§ **SET PROBLEM**:
Please write out the stretch of lines from the one containing "Task: Click the 'Where" through the end of the lines.

[Collected data]
◆ ◆ ◆ ◆ ◆

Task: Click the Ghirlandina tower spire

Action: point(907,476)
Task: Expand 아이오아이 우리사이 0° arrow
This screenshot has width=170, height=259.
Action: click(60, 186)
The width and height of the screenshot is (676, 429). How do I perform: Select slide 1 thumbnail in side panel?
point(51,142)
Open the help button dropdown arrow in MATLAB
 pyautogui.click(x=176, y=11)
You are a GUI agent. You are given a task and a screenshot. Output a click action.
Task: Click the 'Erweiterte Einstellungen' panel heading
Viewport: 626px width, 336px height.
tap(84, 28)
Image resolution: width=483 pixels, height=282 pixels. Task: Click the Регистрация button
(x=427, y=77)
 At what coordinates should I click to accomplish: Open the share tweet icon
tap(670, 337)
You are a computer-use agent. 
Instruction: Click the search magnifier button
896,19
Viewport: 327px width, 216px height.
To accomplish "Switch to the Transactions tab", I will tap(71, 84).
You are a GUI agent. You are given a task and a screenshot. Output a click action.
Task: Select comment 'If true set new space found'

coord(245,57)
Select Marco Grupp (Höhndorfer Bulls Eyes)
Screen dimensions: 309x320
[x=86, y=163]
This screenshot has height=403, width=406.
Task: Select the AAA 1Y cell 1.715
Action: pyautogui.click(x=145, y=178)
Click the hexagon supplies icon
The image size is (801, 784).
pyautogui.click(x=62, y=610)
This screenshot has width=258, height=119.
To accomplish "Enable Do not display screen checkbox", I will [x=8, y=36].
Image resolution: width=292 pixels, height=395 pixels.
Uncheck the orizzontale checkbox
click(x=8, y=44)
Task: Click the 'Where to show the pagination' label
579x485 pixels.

◆ ◆ ◆ ◆ ◆

§ **RESPONSE BELOW**:
Task: Click the 'Where to show the pagination' label
579x485 pixels.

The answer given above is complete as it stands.